Required tasks:
**1.** According to the Iasion text, on which island did Iasion found the mystic rites?
**2.** In the Iasion text, substitute "Dardanos" for "Dardanus" throughout the passage starting at "Founder of Samothracian" and ending at "son of Ilithyius.".

Excerpt:
_ _ _ _
= Iasion =

Founder of Samothracian rites

Stucco painting with Demeter and Iasion in the Netherlands.

In Greek mythology, Iasion /aɪˈeɪʒən/ (Ἰασίων) or Iasus /ˈaɪəsəs/ (Ἴασος), also called Eetion /iːˈɛʃən/ (Ἠετίων), was the founder of the mystic rites on the island of Samothrace.

== Family ==
According to the mythographer Apollodorus, Iasion is the son of the Pleiad Electra and Zeus, and the brother of Dardanus and possibly Emathion. Both Hellanicus and Diodorus Siculus repeat this parentage, adding Harmonia as his sister. According to an Italian version of the genealogy, Iasion and Dardanus are both Electra's sons, and are both born in Italy, with Iasion fathered by Corythus and Dardanus by Zeus. In the Fabulae (attributed to Gaius Julius Hyginus), Iasion is called the son of Ilithyius.
_ _ _ _
Saved entries
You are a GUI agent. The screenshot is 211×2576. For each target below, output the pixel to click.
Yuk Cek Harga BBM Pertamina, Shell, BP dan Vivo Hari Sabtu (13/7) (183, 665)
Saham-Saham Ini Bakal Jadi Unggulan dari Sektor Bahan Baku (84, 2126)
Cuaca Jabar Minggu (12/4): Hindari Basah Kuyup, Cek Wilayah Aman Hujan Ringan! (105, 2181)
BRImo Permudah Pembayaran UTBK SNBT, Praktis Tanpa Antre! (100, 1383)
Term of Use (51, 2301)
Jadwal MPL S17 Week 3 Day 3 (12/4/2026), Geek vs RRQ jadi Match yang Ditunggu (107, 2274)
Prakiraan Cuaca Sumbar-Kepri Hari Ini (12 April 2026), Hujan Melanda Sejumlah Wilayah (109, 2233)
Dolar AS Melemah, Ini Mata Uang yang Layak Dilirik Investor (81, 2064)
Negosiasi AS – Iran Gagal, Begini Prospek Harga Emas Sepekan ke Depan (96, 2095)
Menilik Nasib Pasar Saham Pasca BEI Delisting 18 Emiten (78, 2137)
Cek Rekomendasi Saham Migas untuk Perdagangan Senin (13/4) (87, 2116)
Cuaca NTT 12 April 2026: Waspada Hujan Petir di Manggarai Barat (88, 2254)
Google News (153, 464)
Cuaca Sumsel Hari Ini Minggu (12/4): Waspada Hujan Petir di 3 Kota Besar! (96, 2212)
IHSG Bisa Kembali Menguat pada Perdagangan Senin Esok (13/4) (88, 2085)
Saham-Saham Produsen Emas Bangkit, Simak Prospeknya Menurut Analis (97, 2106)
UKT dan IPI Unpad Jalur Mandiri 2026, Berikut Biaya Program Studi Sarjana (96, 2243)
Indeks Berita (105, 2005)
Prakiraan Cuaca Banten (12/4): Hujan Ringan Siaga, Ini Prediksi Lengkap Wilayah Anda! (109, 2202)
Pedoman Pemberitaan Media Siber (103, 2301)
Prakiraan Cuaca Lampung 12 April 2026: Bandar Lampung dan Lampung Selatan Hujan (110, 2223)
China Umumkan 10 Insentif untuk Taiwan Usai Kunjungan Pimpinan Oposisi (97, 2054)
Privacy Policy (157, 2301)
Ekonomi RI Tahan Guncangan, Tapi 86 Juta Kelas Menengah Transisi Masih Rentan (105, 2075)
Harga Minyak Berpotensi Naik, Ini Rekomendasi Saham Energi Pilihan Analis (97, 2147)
_ _ _ _
Answers:
**1.** Samothrace

**2.**
Founder of Samothracian rites

Stucco painting with Demeter and Iasion in the Netherlands.

In Greek mythology, Iasion /aɪˈeɪʒən/ (Ἰασίων) or Iasus /ˈaɪəsəs/ (Ἴασος), also called Eetion /iːˈɛʃən/ (Ἠετίων), was the founder of the mystic rites on the island of Samothrace.

== Family ==
According to the mythographer Apollodorus, Iasion is the son of the Pleiad Electra and Zeus, and the brother of Dardanos and possibly Emathion. Both Hellanicus and Diodorus Siculus repeat this parentage, adding Harmonia as his sister. According to an Italian version of the genealogy, Iasion and Dardanos are both Electra's sons, and are both born in Italy, with Iasion fathered by Corythus and Dardanos by Zeus. In the Fabulae (attributed to Gaius Julius Hyginus), Iasion is called the son of Ilithyius.